Once all the rate constants of the chemical processes of interest are known, by means of their calculation using Pilgrim or by using an analytical expression, it is possible to simulate the whole process using kinetic Monte Carlo (KMC). This algorithm allows performing a kinetics simulation and monitoring the evolution of each chemical species with time, as well as providing its chemical yield.

• Torsiflex: A program that searches for and locates all the conformational isomers of flexible acyclic molecules. It employs an efficient algorithm that combines systematic and stochastic search (Front. Chem. 2020, 8, 16).

• Q2DTor: A program to treat torsional anharmonicity trough pair torsions in flexible molecules.
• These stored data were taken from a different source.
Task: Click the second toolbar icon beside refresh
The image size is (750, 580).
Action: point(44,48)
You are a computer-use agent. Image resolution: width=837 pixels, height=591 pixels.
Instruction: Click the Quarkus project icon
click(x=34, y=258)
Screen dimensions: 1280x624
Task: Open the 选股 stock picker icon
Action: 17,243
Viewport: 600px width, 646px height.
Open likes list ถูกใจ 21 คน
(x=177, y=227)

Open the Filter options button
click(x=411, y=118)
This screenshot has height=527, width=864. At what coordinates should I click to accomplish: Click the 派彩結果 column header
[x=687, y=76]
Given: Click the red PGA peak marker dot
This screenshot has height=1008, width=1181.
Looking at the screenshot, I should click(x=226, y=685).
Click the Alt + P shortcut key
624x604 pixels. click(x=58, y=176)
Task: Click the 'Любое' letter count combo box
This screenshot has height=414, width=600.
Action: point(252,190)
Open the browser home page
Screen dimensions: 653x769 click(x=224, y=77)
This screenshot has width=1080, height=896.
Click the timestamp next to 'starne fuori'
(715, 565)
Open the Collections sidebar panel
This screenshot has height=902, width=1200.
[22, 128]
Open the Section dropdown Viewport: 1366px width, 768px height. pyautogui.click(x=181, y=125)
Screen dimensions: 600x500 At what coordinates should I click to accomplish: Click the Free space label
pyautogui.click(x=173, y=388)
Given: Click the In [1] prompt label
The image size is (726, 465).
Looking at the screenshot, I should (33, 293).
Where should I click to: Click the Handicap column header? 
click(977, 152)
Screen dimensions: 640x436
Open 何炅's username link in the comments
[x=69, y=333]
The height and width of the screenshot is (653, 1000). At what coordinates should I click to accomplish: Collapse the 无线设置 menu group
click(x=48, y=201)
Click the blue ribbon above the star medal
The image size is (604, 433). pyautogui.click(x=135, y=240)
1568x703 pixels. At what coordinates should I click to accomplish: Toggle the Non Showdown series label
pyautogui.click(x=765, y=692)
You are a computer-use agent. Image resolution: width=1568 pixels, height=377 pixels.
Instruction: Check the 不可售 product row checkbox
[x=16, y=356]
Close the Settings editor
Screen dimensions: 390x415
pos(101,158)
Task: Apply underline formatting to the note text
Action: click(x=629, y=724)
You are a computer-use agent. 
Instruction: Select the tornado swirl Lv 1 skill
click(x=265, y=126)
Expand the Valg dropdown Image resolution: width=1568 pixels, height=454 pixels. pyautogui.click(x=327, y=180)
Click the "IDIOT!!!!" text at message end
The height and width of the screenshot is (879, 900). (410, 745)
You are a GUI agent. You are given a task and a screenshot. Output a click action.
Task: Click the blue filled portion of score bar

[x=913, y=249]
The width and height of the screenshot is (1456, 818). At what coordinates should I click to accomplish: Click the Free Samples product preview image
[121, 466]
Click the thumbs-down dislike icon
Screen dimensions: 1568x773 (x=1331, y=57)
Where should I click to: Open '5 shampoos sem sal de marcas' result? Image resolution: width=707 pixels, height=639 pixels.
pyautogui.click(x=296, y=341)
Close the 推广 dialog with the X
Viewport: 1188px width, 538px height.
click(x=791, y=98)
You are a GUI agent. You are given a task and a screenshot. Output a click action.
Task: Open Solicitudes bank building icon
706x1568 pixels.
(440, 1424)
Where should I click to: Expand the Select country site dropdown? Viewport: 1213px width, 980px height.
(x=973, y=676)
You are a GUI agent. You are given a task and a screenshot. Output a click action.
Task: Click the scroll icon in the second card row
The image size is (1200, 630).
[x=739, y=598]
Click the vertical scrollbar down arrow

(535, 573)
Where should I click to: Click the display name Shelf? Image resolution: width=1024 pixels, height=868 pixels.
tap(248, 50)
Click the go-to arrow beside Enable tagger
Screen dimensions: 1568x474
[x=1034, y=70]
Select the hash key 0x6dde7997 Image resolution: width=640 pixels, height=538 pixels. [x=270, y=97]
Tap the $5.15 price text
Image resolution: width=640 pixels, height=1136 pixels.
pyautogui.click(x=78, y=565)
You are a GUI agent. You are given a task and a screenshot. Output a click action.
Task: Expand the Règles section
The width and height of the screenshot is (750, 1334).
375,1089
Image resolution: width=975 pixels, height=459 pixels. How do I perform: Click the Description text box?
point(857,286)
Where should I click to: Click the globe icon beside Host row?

This software was designed to calculate accurate rovibrational partition functions and thermodynamic functions in flexible molecules using the extended tow-dimensional torsional (E2DT) method. The method can handle coupled pair torsions (Q2DTor: A program to treat torsional anharmonicity through coupled pair torsions in flexible molecules, Comput. Phys. Commun., 2018, 232, 190-205; Anharmonicity of Coupled Torsions, J. Chem. Theory Comput., 2017, 8, 3478-3492).

The software developed in our group can be linked to AutoMeKin, a program that employs graph theory to automate the search of transition states. The developer of AutoMeKin (E. Martinez-Núñez) is a member of the Theory and Computational Research Group of USC.